DIRECTIVE ::
Please return, word for word, the part of the passage on event-driven GUI programming starting with "Oversimplification of the" and going on through "in its construction.".

Obviously, mastering the event-driven computing model is particularly important for embedded developers, given that embedded systems are predominantly reactive by nature. However, reactive systems are of fundamental importance across the whole software industry, because reacting to events is what most computers do most of the time. For example, consider the ubiquitous GUI built into most PCs, Macs, and Unix workstations.

For the past two decades, the GUI has been the focus of intense study both in the industry and in academia with thousands of books and man-years devoted to the problem. You might think, therefore, that by now the event-driven paradigm underlying all GUI architectures is well understood and entirely under control. Admittedly, GUI development made tremendous progress from the arcane, black magic approach (recall early-days Windows programming), through application frameworks, such as Microsoft's MFC, Borland's OWL, or Java AWT, to RAD (rapid application development) tools, such as Microsoft Visual Basic or Boland Delphi—especially the component-based approach originated by Visual Basic enabled GUI programming "for the masses." However, in spite of all these powerful frameworks, tools, and components, astonishingly many GUIs are still lousy. I don't mean here just poorly designed human-machine interactions—I mean applications that crash, lock up, or mislead the user and are a nightmare for the maintainer programmer. So, after all, perhaps understanding of the event-driven paradigm isn't that widespread among programmers.

Oversimplification of the Event-Action Paradigm

All modern GUI development tools and architectures seem to coalesce around the event-action paradigm. The example published in Constructing the User Interface with Statecharts illustrates how this paradigm works in practice.¹ The author discusses a simple desktop calculator distributed as a sample application with Microsoft Visual Basic, in which he found a number of serious problems. As Horrocks notes, the point of this analysis is not to criticize this particular application, but to point out the shortcomings of the general principle used in its construction.

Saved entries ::
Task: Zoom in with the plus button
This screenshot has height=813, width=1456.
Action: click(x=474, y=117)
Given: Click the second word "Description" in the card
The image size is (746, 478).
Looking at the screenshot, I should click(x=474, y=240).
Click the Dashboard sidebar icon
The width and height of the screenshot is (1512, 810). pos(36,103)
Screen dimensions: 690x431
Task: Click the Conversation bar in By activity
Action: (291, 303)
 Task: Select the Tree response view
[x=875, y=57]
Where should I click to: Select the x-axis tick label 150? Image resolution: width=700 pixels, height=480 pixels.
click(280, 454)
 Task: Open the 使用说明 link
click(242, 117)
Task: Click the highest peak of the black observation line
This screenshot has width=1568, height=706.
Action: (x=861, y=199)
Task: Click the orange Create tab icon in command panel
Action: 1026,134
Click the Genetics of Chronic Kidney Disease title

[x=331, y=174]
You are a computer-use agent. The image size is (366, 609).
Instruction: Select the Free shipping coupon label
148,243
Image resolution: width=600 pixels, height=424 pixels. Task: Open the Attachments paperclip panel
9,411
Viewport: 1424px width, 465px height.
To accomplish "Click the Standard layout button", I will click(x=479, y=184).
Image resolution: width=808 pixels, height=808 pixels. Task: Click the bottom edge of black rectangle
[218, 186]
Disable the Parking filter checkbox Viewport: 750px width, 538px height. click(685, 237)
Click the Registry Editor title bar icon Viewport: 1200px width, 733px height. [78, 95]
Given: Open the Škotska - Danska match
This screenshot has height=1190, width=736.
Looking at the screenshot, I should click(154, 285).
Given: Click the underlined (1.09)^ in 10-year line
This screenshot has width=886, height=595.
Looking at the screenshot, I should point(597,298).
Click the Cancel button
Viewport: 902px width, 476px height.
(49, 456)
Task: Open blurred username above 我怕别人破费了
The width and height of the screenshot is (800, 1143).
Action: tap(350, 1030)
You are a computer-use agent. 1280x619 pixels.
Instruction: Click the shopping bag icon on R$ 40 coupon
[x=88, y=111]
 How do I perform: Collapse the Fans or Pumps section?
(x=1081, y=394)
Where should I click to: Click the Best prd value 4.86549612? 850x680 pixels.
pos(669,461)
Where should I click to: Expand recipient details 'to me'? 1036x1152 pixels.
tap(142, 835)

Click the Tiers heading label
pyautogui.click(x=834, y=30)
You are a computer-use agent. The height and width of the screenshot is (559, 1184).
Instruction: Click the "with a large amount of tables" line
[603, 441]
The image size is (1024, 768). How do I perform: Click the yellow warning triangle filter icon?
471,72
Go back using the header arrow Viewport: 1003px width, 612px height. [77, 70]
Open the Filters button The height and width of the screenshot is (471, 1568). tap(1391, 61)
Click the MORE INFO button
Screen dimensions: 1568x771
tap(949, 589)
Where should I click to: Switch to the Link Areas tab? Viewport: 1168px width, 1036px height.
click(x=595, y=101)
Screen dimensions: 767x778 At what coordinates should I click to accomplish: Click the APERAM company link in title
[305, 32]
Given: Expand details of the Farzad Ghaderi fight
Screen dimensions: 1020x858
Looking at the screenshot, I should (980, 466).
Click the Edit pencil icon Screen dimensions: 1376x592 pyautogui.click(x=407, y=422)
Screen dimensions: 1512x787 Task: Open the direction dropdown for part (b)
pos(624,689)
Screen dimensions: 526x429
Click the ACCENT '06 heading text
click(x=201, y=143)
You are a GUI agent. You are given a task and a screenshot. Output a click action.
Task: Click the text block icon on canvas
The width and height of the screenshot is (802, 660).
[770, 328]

OUTPUT OF THE TASK ::
Oversimplification of the Event-Action Paradigm

All modern GUI development tools and architectures seem to coalesce around the event-action paradigm. The example published in Constructing the User Interface with Statecharts illustrates how this paradigm works in practice.¹ The author discusses a simple desktop calculator distributed as a sample application with Microsoft Visual Basic, in which he found a number of serious problems. As Horrocks notes, the point of this analysis is not to criticize this particular application, but to point out the shortcomings of the general principle used in its construction.